George Beet

Personal information
- Full name: George Hector Cook Beet
- Born: 30 May 1904 Somercotes. Derbyshire, England
- Died: 21 August 1949 (aged 45) Somercotes, Derbyshire, England
- Batting: Right-handed
- Role: Occasional wicket-keeper
- Relations: George Beet senior Gordon Beet

Domestic team information
- 1928–1932: Derbyshire
- FC debut: 21 July 1928 Derbyshire v Kent
- Last FC: 18 June 1938 MCC v Oxford University

Umpiring information
- FC umpired: 1 (1947)

Career statistics
| Competition | First-class |
| Matches | 11 |
| Runs scored | 277 |
| Batting average | 16.29 |
| 100s/50s | 0/0 |
| Top score | 61 |
| Catches/stumpings | 14/2 |
- Source: CricketArchive, 5 July 2013

= George Beet (cricketer, born 1904) =

English cricketer

George Hector Cook Beet (30 May 1904 – 21 August 1949) was an English cricketer who played first-class cricket for Derbyshire in 1928 and in 1932 and for Marylebone Cricket Club in 1928 and between 1933 and 1938.

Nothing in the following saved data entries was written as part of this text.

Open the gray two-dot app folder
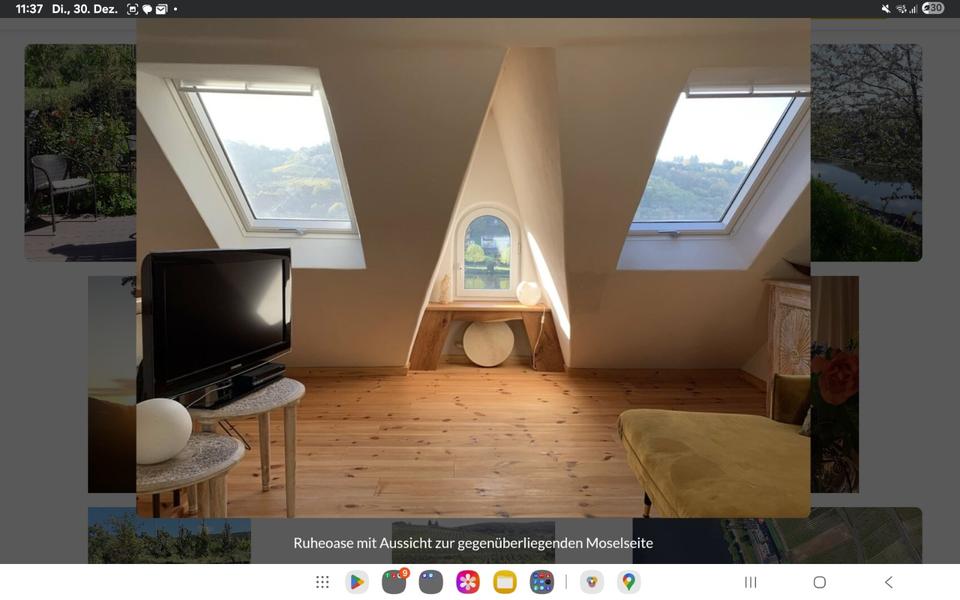The image size is (960, 600). click(x=431, y=582)
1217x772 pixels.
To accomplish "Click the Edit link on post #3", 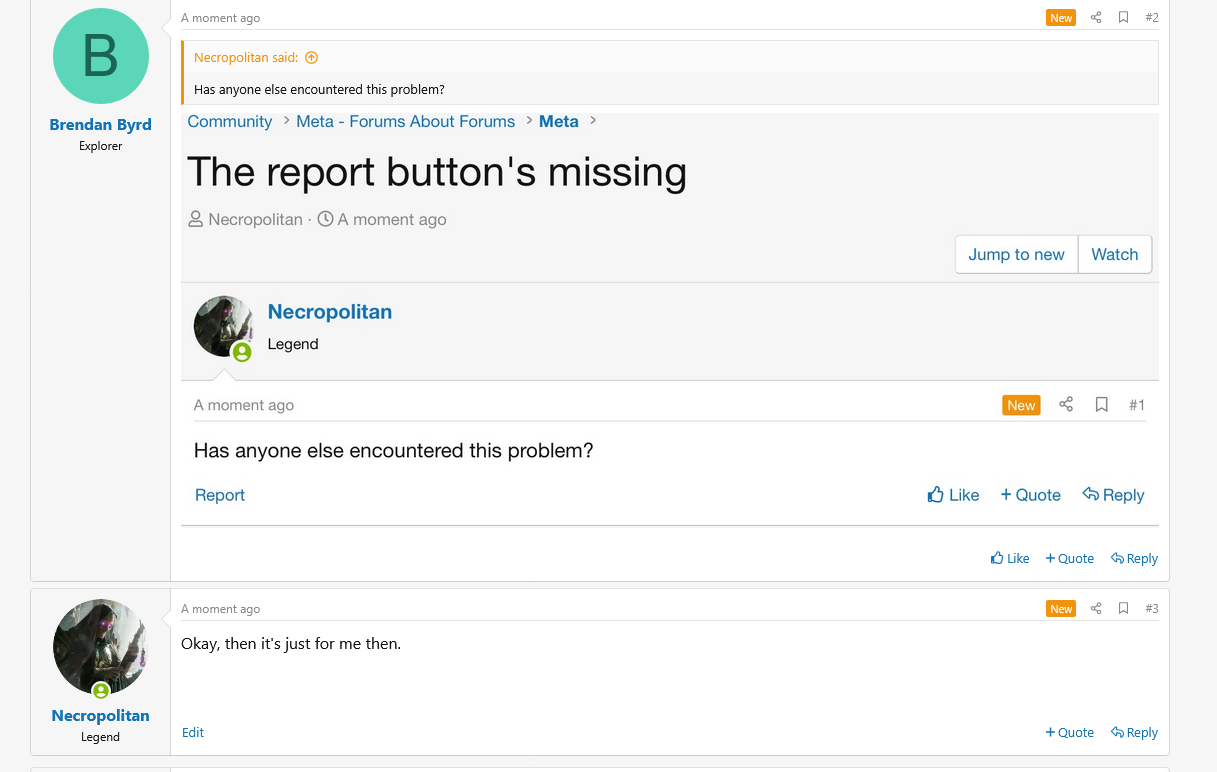I will point(193,733).
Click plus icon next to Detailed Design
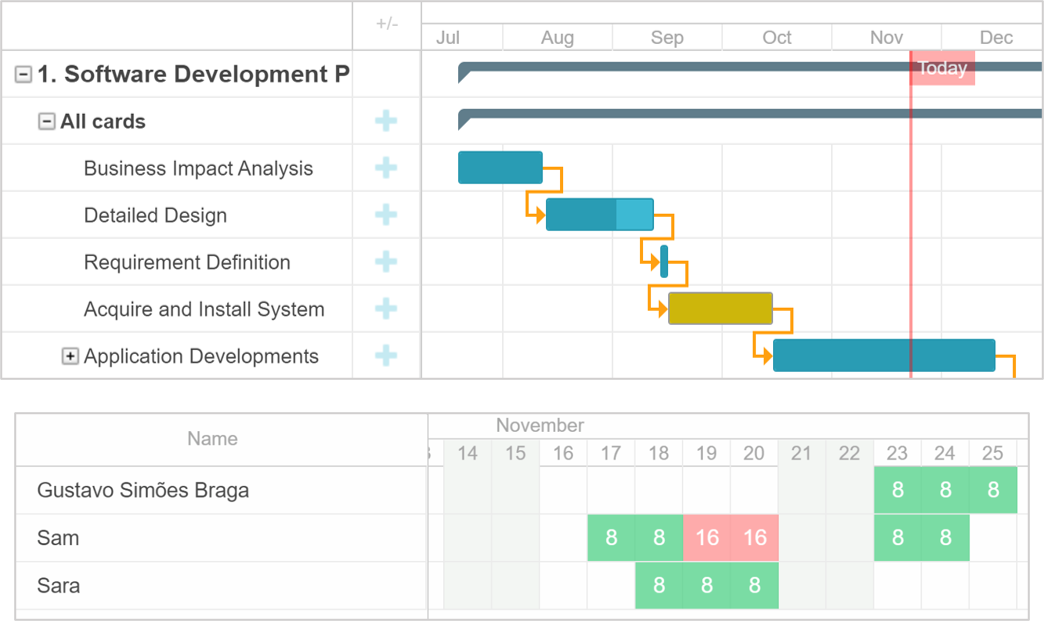The width and height of the screenshot is (1044, 621). click(x=386, y=215)
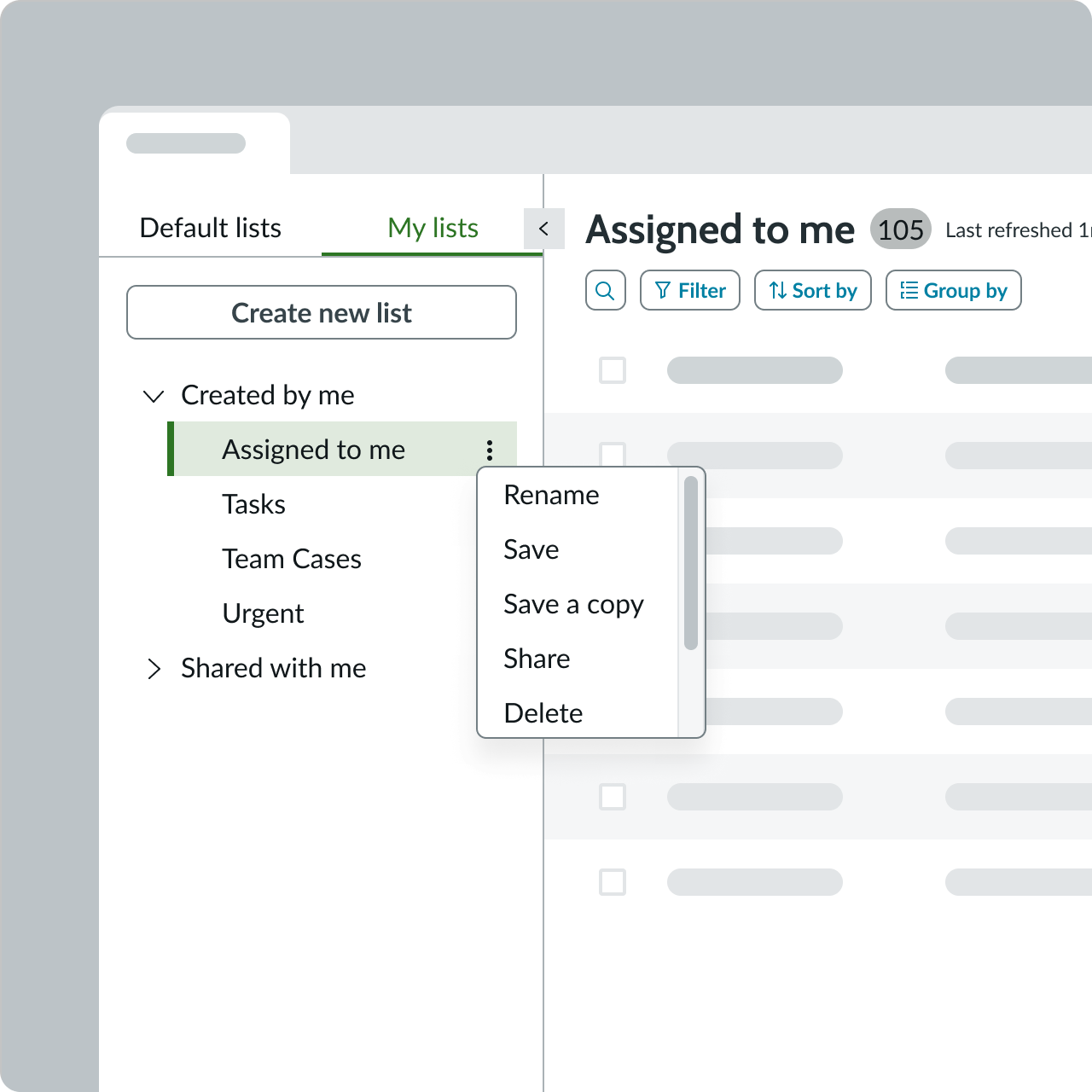Open the Sort by dropdown
This screenshot has height=1092, width=1092.
pyautogui.click(x=812, y=290)
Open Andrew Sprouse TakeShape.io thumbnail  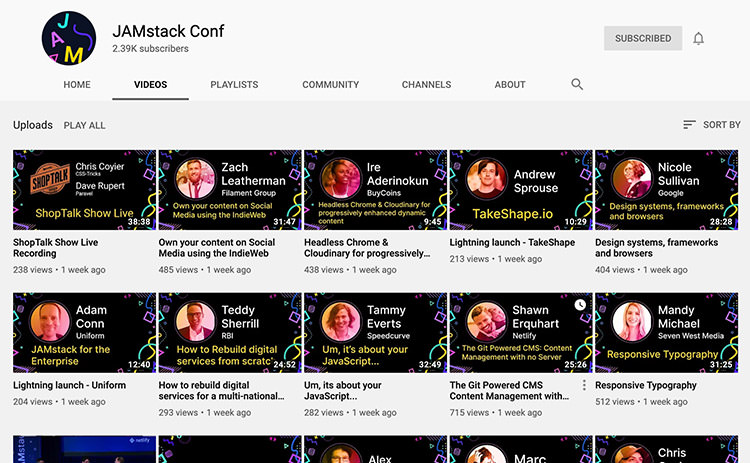[x=520, y=190]
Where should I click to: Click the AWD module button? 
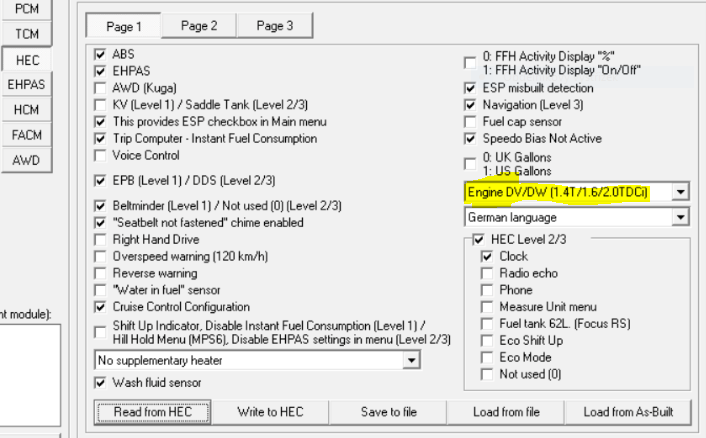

Beet was born at Somercotes, the son of George Beet who had kept wicket for Derbyshire before the First World War. Beet was playing for MCC in 1926 and also played for Young Professionals that year. He made his first-class debut appearance for Derbyshire in the 1928 season when he acted as a stand-in wicket-keeper against Kent and achieved three catches and a stumping. He also kept wicket for MCC against Kent later in the season. He re-appeared for Derbyshire in the 1932 season in four matches as a batsman rather than a wicket-keeper. He played in the middle-order and generally his score was in double figures. He achieved his best performance for Derbyshire with a score of 35 not out. He played once for Derbyshire second XI in 1933.

Beet continued playing first for Marylebone Cricket Club in first-class and other games. He played one first-class match in 1933, two in 1934, one in 1936 and one in 1938. He kept wicket in all except for one of the matches in 1934.

Beet was a right-handed batsman who played 19 innings in 11 first-class matches with an average of 16.29 and a top score of 61. He was an occasional wicket keeper and took 14 catches and 2 stumpings.

Beet was an umpire at Lord's Cricket Ground in 1947 when he umpired mainly schools matches but also one first-class match.

Beet died at Somercotes at the age of 45. His nephew Gordon Beet was also a Derbyshire cricketer.